Not even a month and a half after the Federal Bureau of Investigation convinced a judge that without Apple’s help, it could never unlock the encrypted iPhone 5c used by San Bernardino murderer Syed Rizwan Farook last year, the agency announced it had gotten into the phone without Apple’s help.

Monday’s news — telegraphed a week before when the FBI asked for a delay in a hearing on its attempt to compel Apple to load special software on Farook’s iPhone 5c that would allow unlimited guesses of his unlock passcode — ends that case. But the conversation about it is nowhere near finished.

How did the feds do this?

The government’s three-sentence filing states concisely but vaguely that it “has now successfully accessed the data stored on Farook’s iPhone.”

As a result, it no longer needs Apple to perform the vulnerability transplant required by Judge Sheri Pym’s Feb. 16 order to further its investigation of the Dec. 2 attack in which Farook and his wife, Tashfeen Malik, murdered 14 people before being killed by police.

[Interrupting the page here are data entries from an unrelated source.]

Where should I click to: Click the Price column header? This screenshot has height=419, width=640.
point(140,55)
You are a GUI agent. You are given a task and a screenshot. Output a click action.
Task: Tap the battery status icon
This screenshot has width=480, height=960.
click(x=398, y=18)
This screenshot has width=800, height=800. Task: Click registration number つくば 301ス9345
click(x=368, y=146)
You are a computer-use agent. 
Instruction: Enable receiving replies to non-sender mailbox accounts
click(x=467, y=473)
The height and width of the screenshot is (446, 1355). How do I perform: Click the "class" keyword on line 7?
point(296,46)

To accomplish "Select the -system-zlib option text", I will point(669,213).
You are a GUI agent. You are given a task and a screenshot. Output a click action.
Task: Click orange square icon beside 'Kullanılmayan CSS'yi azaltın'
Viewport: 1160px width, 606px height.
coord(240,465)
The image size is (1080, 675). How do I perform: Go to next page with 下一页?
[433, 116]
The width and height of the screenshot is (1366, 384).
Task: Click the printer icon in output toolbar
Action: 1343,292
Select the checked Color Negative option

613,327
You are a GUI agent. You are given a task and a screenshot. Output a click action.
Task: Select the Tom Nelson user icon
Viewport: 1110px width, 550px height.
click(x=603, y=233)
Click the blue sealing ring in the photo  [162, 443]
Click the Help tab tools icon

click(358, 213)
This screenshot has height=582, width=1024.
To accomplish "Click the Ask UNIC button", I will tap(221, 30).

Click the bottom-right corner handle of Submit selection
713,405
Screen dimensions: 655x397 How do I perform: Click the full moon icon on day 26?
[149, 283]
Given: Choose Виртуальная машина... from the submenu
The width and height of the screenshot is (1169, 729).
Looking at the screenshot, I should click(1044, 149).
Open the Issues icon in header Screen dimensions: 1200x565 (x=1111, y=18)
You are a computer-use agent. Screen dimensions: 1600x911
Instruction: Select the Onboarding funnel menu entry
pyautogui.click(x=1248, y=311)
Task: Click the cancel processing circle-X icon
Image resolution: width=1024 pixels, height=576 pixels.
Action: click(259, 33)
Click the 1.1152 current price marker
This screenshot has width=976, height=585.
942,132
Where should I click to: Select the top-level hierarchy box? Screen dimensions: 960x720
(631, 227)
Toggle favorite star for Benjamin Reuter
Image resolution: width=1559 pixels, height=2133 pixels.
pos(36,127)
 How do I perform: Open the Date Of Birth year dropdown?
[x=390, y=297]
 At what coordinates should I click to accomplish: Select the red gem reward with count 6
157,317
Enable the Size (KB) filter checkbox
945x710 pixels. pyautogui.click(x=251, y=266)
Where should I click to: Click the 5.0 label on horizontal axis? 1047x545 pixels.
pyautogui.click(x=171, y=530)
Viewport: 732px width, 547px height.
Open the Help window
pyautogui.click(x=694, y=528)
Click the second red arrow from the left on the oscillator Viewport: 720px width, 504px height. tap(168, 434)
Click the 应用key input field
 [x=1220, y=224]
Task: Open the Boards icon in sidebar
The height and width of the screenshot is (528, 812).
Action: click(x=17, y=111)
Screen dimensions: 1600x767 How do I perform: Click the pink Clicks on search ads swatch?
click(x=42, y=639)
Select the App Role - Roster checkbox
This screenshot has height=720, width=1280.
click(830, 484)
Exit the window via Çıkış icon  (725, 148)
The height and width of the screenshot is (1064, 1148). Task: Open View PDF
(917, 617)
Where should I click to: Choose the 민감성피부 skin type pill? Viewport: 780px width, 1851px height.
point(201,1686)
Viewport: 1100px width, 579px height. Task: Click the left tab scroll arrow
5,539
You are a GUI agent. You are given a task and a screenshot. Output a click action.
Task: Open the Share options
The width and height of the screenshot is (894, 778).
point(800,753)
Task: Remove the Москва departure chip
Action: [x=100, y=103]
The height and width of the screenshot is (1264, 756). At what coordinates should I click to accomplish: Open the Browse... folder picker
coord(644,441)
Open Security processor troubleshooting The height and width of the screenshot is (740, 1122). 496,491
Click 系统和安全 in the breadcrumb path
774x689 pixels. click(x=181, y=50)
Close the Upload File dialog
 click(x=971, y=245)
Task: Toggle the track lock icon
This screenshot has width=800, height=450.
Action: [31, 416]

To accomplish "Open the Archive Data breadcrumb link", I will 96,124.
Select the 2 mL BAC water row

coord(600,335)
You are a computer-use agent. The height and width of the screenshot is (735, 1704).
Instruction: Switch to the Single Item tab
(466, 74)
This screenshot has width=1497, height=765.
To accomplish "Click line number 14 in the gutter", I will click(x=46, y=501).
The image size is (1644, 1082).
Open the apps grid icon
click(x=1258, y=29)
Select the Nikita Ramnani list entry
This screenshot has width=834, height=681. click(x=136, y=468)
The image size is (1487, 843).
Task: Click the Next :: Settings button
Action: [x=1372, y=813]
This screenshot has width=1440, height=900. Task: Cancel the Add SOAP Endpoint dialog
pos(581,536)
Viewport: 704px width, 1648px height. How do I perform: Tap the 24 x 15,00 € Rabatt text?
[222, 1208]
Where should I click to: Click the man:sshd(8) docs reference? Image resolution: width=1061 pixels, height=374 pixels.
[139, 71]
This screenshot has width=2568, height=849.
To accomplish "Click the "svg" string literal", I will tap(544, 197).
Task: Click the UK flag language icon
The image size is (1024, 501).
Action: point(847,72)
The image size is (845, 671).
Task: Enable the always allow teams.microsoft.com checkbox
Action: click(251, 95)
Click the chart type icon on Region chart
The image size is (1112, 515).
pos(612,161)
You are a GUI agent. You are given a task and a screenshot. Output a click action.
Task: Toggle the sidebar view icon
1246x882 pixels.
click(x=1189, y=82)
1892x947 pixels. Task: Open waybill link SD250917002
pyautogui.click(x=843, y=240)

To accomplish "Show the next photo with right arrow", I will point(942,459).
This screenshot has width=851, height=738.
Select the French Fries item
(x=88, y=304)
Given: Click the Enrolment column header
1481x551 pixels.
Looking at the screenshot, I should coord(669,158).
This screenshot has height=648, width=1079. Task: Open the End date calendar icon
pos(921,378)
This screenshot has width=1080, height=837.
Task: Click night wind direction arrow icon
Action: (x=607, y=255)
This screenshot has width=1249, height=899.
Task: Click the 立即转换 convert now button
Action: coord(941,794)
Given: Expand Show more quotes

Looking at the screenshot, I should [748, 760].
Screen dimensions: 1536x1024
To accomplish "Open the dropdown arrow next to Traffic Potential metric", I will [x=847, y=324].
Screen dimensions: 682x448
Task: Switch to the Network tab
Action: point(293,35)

Apple, for its part, responded by sharing a statement with the media that declared, “This case should never have been brought.” But the company pledged its continued help with law enforcement investigations (that don’t involve it weakening its own cryptography) and its continued participation in “a national conversation about our civil liberties, and our collective security and privacy.”

Security experts such as Robert Graham and Jonathan Zdziarski can only speculate how the FBI and, most likely, third party researchers managed a feat that the government previously declared impossible without Apple’s “exclusive technical means.”

More important, Apple itself will only be able to make educated guesses if the FBI won’t reveal how it did this.

It’s unclear how much a recent White House policy on disclosing software vulnerabilities would require revealing this one to Apple, something the Electronic Frontier Foundation has already demanded.

Expect to read more about this issue as law enforcement agencies respond to encrypted communications by trying to hack into the devices at either end of the line — a remedy civil rights advocates have told me they don’t love but prefer over court-ordered weakening of crypto for everyone.

Next moves for Apple, and you

The best-case scenario for iPhone security is that investigators performed some tinkering with the iPhone’s memory — as outlined by Zdziarski, physically removing that chip, copying its contents, trying passcodes on the device, then copying it back.